I can't imagine what it could be like for someone who has truly experienced the horror of being molested. I don't know what those memories would feel like, or what brings the bile up in the back of your throat. But I do know that innocent people are accused of crimes. Our system is slow and reliant on process because often, the truth is not obvious. But that slowness is a feature, not a bug. When it runs off those ponderous tracks, we get more horrible realities than those we thought we were correcting. And please, don't take my word for it:
"It screwed me up; the guilt of thinking I put my mom in prison for the worst offense possible," Donald Grafton says in an interview. He claims he was forced to falsely testify that his own mother had sex with him as a child. His mother, Margie, endured hellish treatment from other inmates. "Mom got black widow bites and they pushed her hands into machinery and busted them up because she was a child molester. It was directly on me because I lied and put her there."
When it runs off the tracks and we convict people based on patterns of behavior rather than evidence of a crime, we put innocent people in prison. That's what happened to the people in Kern County. That's what is happening to the people it Guantanamo Bay. And that's how JimGalt believes justice should work. For him, it's enough to just have the patterns of activity. Two people accused Jackson of molesting them, 10 years apart. Repetition equals guilt.

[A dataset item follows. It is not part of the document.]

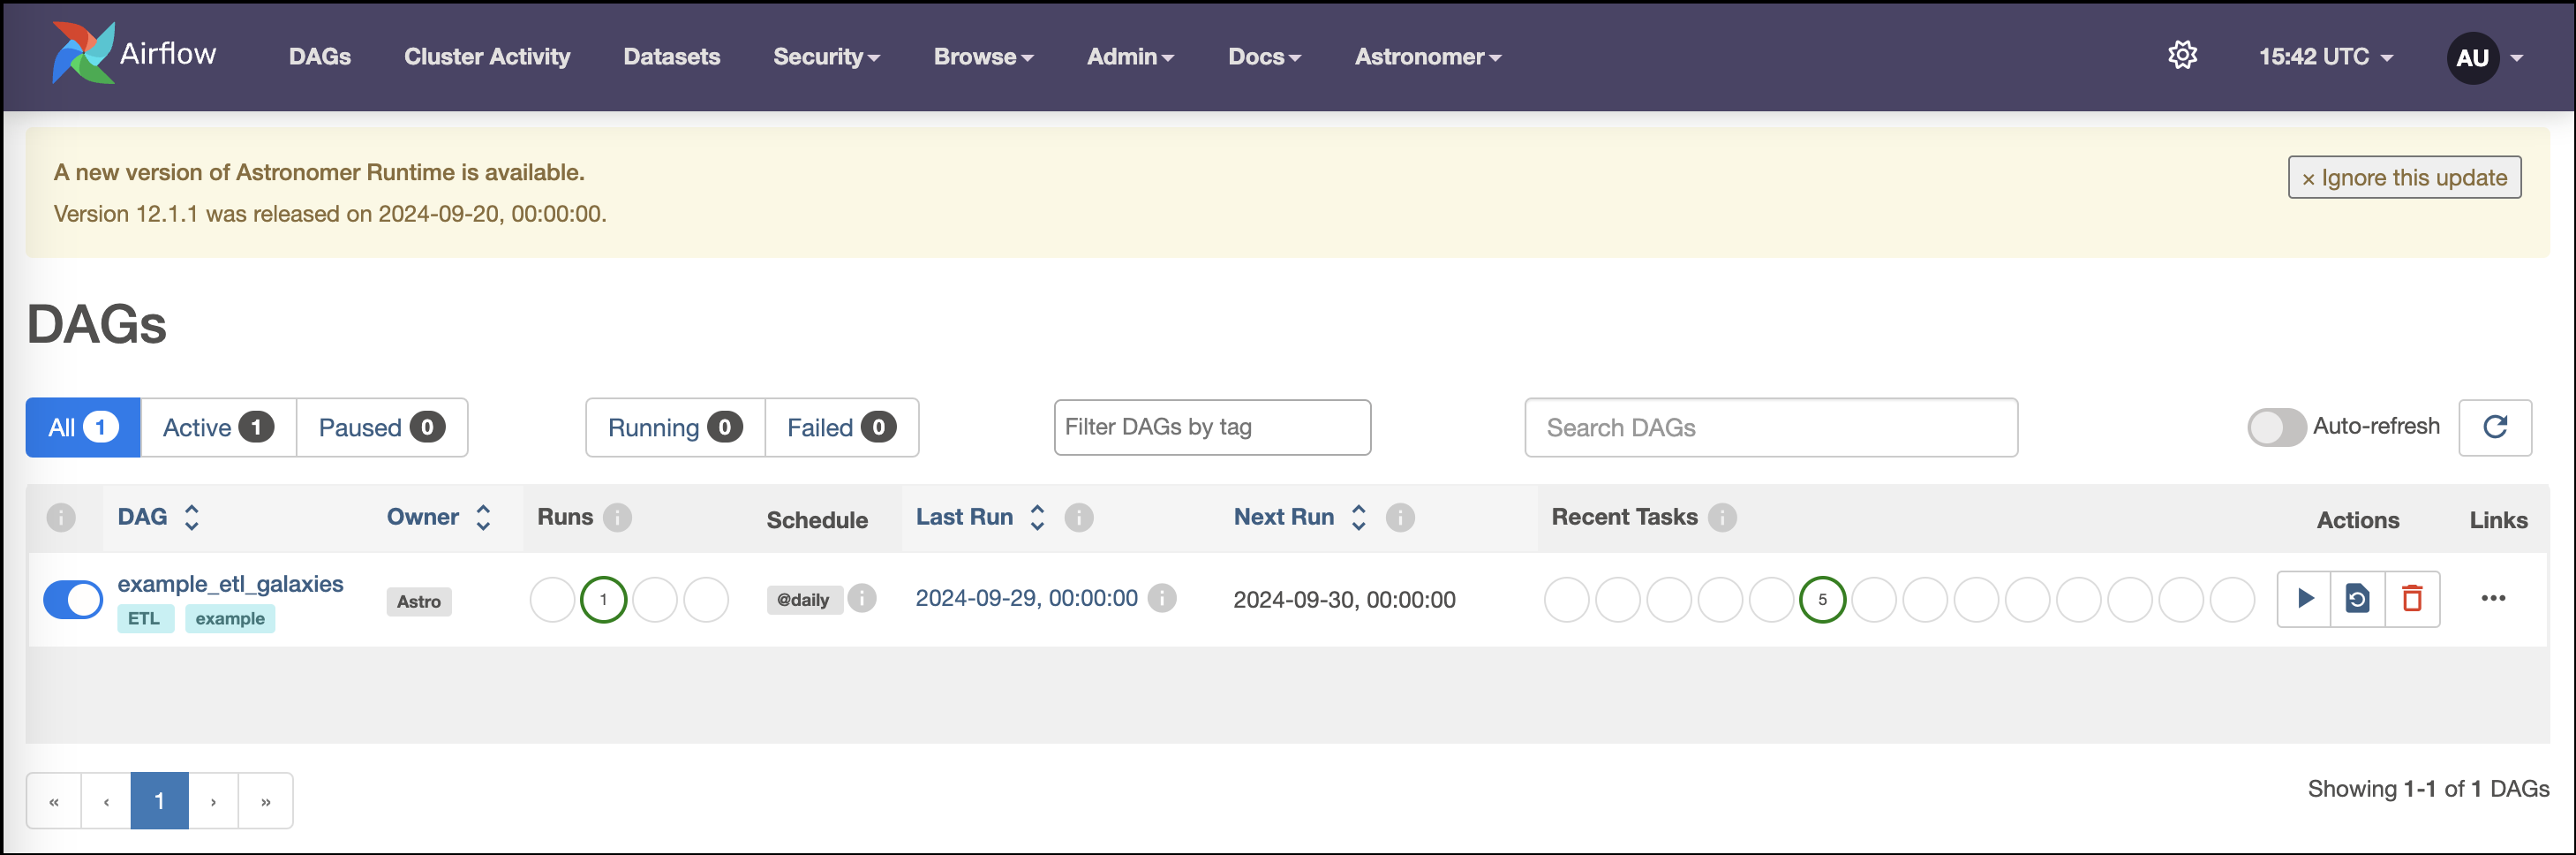Delete the example_etl_galaxies DAG

click(x=2412, y=598)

But he doesn't seem to consider it significant that the first molestation case was in all the papers, because of course Michael Jackson is a celebrity. That can't possibly have anything to do with people who came to accuse Jackson later.
And several times, he thought it was significant that La Toya had accused her brother of being a pedophile. And it doesn't matter that she recanted... that's when she's crazy apparently.
And what few in the comments seemed willing to acknowledge, was the pain of the children who are involved in this whole thing. What does it do to you, when one of your parents drugs you, and then puts you in a courtroom? What must it be like for Jackson's real children, who are getting to be old enough to google him, and who will inevitably find these things?
I can't know, and I won't guess. I only find it sad, that this is what followed Jackson to his grave, when the man left us with so much more.


3 comments:
And several times, he thought it was significant that La Toya had accused her brother of being a pedophile. And it doesn't matter that she recanted... that's when she's crazy apparently.
Its been well reported that her ex-husband and manager Jack Gordon, was not only abusive but isolated her from her family for years. It was he who was behind the notorious antics; the book, the playboy covers, accusing her brother of molesting that child (mind you, she hadn't seen her brother in about 4 years at that point) etc. She was obviously not well if you look at the interview she did where her husband is feeding her lines. I don't remember who it was, but I'm sure you can find it on YouTube.
Peace.
The whole situation is sad. I couldn't begin to think I could possibly know anything about M. Jackson; trial or not.
nor do i, k&v. i only wanted to comment on the pattern of certainty i was seeing. i'm only sure it is not good to have such a pavlovian response to pedophiles or terrorists or witches, because that makes it so much harder to find the ones who can and do cause harm.
i'm glad you found this post, floacist. you've done a wonderful job compiling all those stories. it's sad what fame does to people's lives, and we should not forget those details. peace, always.